OBJECTIVE
Rewrite the material from its first line through the line containing "pyautogui.click(x=48, y=96)", changing every "Instruction" to "Directive" and leaving everything else as it is.

Extracted data entries
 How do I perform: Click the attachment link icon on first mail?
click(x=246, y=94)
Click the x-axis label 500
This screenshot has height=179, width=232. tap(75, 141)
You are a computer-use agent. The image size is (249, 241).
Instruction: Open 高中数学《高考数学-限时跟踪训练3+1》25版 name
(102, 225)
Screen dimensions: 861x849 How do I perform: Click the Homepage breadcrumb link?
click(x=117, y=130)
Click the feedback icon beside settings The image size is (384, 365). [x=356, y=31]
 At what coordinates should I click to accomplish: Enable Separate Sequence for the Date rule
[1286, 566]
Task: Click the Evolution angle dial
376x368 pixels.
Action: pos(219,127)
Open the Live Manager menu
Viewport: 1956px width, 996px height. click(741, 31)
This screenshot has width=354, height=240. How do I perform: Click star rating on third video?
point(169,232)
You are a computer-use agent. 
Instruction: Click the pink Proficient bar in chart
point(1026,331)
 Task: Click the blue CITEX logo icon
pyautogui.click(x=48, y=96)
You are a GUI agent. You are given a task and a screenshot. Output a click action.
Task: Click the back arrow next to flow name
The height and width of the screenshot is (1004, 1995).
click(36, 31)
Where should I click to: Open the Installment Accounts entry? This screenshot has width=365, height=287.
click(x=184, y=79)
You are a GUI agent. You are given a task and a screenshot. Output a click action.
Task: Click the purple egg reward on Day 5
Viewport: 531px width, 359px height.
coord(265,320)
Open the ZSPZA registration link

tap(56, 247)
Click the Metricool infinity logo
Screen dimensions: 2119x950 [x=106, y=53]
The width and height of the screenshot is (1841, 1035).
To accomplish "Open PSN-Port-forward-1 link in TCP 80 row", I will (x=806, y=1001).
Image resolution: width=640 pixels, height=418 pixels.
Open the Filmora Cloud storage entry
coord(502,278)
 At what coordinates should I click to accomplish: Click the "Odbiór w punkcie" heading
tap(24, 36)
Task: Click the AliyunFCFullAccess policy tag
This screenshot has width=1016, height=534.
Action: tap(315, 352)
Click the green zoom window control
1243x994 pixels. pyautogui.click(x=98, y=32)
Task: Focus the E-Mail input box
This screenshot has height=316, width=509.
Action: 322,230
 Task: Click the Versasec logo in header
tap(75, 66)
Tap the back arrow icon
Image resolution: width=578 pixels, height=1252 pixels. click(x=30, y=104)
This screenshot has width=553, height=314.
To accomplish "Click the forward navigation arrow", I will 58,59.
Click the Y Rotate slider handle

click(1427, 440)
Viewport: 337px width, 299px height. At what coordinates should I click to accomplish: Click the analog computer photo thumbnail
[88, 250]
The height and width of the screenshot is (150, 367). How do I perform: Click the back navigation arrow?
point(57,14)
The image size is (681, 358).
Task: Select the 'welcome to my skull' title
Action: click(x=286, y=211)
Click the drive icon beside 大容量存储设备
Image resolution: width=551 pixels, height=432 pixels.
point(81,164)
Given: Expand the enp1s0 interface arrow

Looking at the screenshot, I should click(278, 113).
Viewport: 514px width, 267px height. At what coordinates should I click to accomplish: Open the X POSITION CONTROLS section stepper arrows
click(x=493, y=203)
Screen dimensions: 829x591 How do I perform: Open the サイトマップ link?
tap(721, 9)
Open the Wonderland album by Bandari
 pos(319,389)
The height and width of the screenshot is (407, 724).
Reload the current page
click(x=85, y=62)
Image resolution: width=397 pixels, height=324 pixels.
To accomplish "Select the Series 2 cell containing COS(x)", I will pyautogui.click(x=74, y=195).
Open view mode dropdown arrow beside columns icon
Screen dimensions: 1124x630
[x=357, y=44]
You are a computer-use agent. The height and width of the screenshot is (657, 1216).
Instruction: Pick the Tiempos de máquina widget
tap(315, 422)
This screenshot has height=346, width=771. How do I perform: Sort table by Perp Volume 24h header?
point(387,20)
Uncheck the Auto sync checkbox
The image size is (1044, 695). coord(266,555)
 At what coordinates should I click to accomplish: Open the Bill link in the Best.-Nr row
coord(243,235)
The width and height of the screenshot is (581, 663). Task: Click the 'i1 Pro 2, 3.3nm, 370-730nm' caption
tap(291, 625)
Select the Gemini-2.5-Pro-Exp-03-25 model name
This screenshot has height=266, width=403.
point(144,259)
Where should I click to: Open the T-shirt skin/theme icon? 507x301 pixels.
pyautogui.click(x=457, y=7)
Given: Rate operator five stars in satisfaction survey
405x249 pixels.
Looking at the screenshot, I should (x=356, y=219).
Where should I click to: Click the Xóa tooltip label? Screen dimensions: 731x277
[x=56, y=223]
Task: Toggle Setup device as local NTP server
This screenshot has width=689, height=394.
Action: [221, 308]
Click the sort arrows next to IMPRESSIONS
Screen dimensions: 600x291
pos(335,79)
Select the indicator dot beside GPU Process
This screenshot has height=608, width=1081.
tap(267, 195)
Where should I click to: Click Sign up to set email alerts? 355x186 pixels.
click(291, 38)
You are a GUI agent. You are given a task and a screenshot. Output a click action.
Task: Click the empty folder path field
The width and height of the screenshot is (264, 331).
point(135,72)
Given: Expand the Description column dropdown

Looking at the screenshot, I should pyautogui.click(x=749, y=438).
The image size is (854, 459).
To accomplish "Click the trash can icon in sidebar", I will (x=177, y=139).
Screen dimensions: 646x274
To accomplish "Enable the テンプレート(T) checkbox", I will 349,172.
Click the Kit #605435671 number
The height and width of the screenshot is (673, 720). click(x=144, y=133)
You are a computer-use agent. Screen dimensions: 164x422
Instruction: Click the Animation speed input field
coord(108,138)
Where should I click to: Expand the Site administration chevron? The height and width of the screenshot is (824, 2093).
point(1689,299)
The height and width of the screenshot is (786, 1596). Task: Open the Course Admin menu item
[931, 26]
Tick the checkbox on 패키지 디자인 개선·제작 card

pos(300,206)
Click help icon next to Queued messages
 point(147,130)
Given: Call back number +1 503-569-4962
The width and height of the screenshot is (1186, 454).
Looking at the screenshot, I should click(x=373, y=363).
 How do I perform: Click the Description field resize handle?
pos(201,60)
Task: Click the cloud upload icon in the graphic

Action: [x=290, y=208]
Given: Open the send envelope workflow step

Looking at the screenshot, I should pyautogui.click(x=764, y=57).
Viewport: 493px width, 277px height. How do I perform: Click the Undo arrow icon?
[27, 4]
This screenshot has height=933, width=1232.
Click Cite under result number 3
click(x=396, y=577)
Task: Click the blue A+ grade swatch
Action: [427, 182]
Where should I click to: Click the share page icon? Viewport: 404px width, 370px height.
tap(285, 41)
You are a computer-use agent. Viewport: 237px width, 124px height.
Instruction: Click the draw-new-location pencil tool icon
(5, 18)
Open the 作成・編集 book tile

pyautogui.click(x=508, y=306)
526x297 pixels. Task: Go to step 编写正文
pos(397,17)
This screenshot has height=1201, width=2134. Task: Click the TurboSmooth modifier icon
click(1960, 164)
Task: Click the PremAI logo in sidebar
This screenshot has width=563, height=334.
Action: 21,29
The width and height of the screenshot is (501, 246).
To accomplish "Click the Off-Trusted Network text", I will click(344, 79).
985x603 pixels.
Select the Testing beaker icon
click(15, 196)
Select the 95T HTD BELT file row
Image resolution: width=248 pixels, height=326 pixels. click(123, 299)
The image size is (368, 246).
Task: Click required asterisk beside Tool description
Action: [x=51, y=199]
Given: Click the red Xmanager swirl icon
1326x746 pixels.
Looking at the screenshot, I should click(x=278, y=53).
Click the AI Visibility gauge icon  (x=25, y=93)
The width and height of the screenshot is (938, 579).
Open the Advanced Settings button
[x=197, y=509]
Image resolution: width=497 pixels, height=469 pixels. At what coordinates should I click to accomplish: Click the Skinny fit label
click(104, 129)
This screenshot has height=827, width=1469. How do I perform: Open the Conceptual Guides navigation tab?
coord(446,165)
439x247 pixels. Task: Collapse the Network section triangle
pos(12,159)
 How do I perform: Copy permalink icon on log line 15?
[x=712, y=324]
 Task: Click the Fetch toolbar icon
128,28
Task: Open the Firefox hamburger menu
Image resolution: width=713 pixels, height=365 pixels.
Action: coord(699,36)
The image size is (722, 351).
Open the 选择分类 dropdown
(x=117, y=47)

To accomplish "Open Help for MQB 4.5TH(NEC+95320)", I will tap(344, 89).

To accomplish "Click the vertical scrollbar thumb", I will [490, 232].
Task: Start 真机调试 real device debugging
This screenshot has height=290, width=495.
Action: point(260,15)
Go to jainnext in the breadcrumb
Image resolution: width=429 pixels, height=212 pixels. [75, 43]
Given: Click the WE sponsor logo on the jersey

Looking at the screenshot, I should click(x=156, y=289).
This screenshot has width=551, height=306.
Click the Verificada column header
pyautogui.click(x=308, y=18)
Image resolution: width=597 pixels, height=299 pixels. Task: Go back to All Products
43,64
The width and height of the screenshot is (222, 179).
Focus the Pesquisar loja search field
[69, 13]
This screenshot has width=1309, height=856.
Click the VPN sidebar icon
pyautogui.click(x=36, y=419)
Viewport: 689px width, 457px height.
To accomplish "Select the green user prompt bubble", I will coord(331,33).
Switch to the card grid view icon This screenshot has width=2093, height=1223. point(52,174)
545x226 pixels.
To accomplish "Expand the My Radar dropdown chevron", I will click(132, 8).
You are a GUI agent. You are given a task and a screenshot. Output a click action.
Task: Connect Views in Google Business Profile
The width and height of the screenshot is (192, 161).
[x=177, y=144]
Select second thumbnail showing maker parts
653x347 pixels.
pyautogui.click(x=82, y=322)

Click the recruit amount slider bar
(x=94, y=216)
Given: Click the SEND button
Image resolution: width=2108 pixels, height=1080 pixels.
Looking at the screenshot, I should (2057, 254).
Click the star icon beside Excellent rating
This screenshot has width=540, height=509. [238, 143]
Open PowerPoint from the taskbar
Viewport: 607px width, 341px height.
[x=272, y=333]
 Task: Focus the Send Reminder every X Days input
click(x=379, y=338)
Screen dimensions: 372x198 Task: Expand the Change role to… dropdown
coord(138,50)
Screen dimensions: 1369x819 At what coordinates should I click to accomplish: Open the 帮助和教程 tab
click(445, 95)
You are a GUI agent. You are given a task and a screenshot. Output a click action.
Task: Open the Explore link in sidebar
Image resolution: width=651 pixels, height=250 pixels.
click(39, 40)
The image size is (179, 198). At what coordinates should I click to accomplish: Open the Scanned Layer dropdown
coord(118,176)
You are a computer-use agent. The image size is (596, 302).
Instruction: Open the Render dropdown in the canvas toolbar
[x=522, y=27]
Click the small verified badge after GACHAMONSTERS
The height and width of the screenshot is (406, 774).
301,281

THE RESPONSE
 How do I perform: Click the attachment link icon on first mail?
click(x=246, y=94)
Click the x-axis label 500
This screenshot has height=179, width=232. tap(75, 141)
You are a computer-use agent. The image size is (249, 241).
Directive: Open 高中数学《高考数学-限时跟踪训练3+1》25版 name
(102, 225)
Screen dimensions: 861x849 How do I perform: Click the Homepage breadcrumb link?
click(x=117, y=130)
Click the feedback icon beside settings The image size is (384, 365). [x=356, y=31]
 At what coordinates should I click to accomplish: Enable Separate Sequence for the Date rule
[1286, 566]
Task: Click the Evolution angle dial
376x368 pixels.
Action: pos(219,127)
Open the Live Manager menu
Viewport: 1956px width, 996px height. click(741, 31)
This screenshot has width=354, height=240. How do I perform: Click star rating on third video?
point(169,232)
You are a computer-use agent. 
Directive: Click the pink Proficient bar in chart
point(1026,331)
 Task: Click the blue CITEX logo icon
pyautogui.click(x=48, y=96)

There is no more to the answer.